Segment Start: Raw data

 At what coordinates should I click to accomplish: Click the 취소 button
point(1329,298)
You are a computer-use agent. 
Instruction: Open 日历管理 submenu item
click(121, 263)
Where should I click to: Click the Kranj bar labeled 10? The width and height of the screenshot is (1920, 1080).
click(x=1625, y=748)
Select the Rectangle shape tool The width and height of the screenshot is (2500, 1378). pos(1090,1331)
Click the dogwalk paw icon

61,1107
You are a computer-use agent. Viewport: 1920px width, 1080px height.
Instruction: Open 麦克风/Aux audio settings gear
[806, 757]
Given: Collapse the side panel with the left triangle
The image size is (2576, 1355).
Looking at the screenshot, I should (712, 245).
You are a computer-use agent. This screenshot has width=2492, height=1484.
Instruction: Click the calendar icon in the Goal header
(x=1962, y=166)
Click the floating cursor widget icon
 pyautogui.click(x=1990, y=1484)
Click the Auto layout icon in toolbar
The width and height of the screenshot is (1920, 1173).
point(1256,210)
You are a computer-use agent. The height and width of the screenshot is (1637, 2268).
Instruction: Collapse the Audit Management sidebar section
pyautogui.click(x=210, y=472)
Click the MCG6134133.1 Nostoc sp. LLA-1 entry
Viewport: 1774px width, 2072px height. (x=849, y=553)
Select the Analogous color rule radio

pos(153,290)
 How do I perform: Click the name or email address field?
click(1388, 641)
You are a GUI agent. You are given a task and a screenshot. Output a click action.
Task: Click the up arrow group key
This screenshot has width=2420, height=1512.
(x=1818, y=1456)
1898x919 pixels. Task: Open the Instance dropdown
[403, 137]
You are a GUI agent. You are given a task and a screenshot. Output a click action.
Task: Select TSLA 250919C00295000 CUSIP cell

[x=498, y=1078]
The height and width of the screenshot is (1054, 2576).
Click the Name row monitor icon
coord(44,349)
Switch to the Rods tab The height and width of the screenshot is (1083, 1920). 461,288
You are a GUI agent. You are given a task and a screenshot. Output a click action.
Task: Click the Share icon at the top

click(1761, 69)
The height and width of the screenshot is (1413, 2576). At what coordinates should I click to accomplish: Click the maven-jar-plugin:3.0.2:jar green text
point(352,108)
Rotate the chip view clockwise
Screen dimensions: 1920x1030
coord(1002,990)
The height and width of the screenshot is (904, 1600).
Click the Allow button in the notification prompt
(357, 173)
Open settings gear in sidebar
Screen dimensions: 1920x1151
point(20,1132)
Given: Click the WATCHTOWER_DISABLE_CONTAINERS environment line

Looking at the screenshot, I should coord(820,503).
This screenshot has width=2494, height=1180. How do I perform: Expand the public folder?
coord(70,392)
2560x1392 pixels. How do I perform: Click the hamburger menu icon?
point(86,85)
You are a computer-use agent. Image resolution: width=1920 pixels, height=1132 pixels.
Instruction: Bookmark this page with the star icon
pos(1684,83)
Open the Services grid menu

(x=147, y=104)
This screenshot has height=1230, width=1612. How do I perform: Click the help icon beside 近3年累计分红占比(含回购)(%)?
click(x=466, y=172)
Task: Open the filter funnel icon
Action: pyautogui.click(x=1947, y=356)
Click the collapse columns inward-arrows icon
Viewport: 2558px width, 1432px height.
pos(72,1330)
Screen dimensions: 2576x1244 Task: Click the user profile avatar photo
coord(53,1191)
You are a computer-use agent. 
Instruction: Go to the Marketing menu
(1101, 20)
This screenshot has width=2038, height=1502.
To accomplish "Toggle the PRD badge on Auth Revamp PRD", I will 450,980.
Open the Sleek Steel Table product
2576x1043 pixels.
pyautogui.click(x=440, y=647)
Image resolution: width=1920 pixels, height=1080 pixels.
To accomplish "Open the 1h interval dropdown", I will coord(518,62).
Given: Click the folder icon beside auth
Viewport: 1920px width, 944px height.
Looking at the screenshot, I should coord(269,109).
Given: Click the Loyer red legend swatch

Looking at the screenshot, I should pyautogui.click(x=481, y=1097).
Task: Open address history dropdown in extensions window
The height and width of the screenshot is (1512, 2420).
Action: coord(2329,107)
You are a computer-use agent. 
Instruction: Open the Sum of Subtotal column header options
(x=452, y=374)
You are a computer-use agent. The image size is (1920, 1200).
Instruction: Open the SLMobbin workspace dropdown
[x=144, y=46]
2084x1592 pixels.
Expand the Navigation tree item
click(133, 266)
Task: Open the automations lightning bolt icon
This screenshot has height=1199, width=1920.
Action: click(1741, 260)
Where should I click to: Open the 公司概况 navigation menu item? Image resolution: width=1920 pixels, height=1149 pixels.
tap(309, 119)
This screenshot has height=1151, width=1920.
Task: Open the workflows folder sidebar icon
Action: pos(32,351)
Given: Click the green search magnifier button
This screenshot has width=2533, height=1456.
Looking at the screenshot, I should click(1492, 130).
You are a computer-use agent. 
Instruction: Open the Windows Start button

Segment End: Raw data

To do:
Would you repeat all of the data above, word for word?

Answer below:
 At what coordinates should I click to accomplish: Click the 취소 button
point(1329,298)
You are a computer-use agent. 
Instruction: Open 日历管理 submenu item
click(121, 263)
Where should I click to: Click the Kranj bar labeled 10? The width and height of the screenshot is (1920, 1080).
click(x=1625, y=748)
Select the Rectangle shape tool The width and height of the screenshot is (2500, 1378). pos(1090,1331)
Click the dogwalk paw icon

61,1107
You are a computer-use agent. Viewport: 1920px width, 1080px height.
Instruction: Open 麦克风/Aux audio settings gear
[806, 757]
Given: Collapse the side panel with the left triangle
The image size is (2576, 1355).
Looking at the screenshot, I should (712, 245).
You are a computer-use agent. This screenshot has width=2492, height=1484.
Instruction: Click the calendar icon in the Goal header
(x=1962, y=166)
Click the floating cursor widget icon
 pyautogui.click(x=1990, y=1484)
Click the Auto layout icon in toolbar
The width and height of the screenshot is (1920, 1173).
point(1256,210)
You are a computer-use agent. The height and width of the screenshot is (1637, 2268).
Instruction: Collapse the Audit Management sidebar section
pyautogui.click(x=210, y=472)
Click the MCG6134133.1 Nostoc sp. LLA-1 entry
Viewport: 1774px width, 2072px height. (x=849, y=553)
Select the Analogous color rule radio

pos(153,290)
 How do I perform: Click the name or email address field?
click(1388, 641)
You are a GUI agent. You are given a task and a screenshot. Output a click action.
Task: Click the up arrow group key
This screenshot has width=2420, height=1512.
(x=1818, y=1456)
1898x919 pixels. Task: Open the Instance dropdown
[403, 137]
You are a GUI agent. You are given a task and a screenshot. Output a click action.
Task: Select TSLA 250919C00295000 CUSIP cell

[x=498, y=1078]
The height and width of the screenshot is (1054, 2576).
Click the Name row monitor icon
coord(44,349)
Switch to the Rods tab The height and width of the screenshot is (1083, 1920). 461,288
You are a GUI agent. You are given a task and a screenshot. Output a click action.
Task: Click the Share icon at the top

click(1761, 69)
The height and width of the screenshot is (1413, 2576). At what coordinates should I click to accomplish: Click the maven-jar-plugin:3.0.2:jar green text
point(352,108)
Rotate the chip view clockwise
Screen dimensions: 1920x1030
coord(1002,990)
The height and width of the screenshot is (904, 1600).
Click the Allow button in the notification prompt
(357, 173)
Open settings gear in sidebar
Screen dimensions: 1920x1151
point(20,1132)
Given: Click the WATCHTOWER_DISABLE_CONTAINERS environment line

Looking at the screenshot, I should coord(820,503).
This screenshot has width=2494, height=1180. How do I perform: Expand the public folder?
coord(70,392)
2560x1392 pixels. How do I perform: Click the hamburger menu icon?
point(86,85)
You are a computer-use agent. Image resolution: width=1920 pixels, height=1132 pixels.
Instruction: Bookmark this page with the star icon
pos(1684,83)
Open the Services grid menu

(x=147, y=104)
This screenshot has height=1230, width=1612. How do I perform: Click the help icon beside 近3年累计分红占比(含回购)(%)?
click(x=466, y=172)
Task: Open the filter funnel icon
Action: pyautogui.click(x=1947, y=356)
Click the collapse columns inward-arrows icon
Viewport: 2558px width, 1432px height.
pos(72,1330)
Screen dimensions: 2576x1244 Task: Click the user profile avatar photo
coord(53,1191)
You are a computer-use agent. 
Instruction: Go to the Marketing menu
(1101, 20)
This screenshot has width=2038, height=1502.
To accomplish "Toggle the PRD badge on Auth Revamp PRD", I will 450,980.
Open the Sleek Steel Table product
2576x1043 pixels.
pyautogui.click(x=440, y=647)
Image resolution: width=1920 pixels, height=1080 pixels.
To accomplish "Open the 1h interval dropdown", I will coord(518,62).
Given: Click the folder icon beside auth
Viewport: 1920px width, 944px height.
Looking at the screenshot, I should coord(269,109).
Given: Click the Loyer red legend swatch

Looking at the screenshot, I should pyautogui.click(x=481, y=1097).
Task: Open address history dropdown in extensions window
The height and width of the screenshot is (1512, 2420).
Action: coord(2329,107)
You are a computer-use agent. 
Instruction: Open the Sum of Subtotal column header options
(x=452, y=374)
You are a computer-use agent. The image size is (1920, 1200).
Instruction: Open the SLMobbin workspace dropdown
[x=144, y=46]
2084x1592 pixels.
Expand the Navigation tree item
click(133, 266)
Task: Open the automations lightning bolt icon
This screenshot has height=1199, width=1920.
Action: click(1741, 260)
Where should I click to: Open the 公司概况 navigation menu item? Image resolution: width=1920 pixels, height=1149 pixels.
tap(309, 119)
This screenshot has height=1151, width=1920.
Task: Open the workflows folder sidebar icon
Action: pos(32,351)
Given: Click the green search magnifier button
This screenshot has width=2533, height=1456.
Looking at the screenshot, I should click(1492, 130).
You are a computer-use agent. 
Instruction: Open the Windows Start button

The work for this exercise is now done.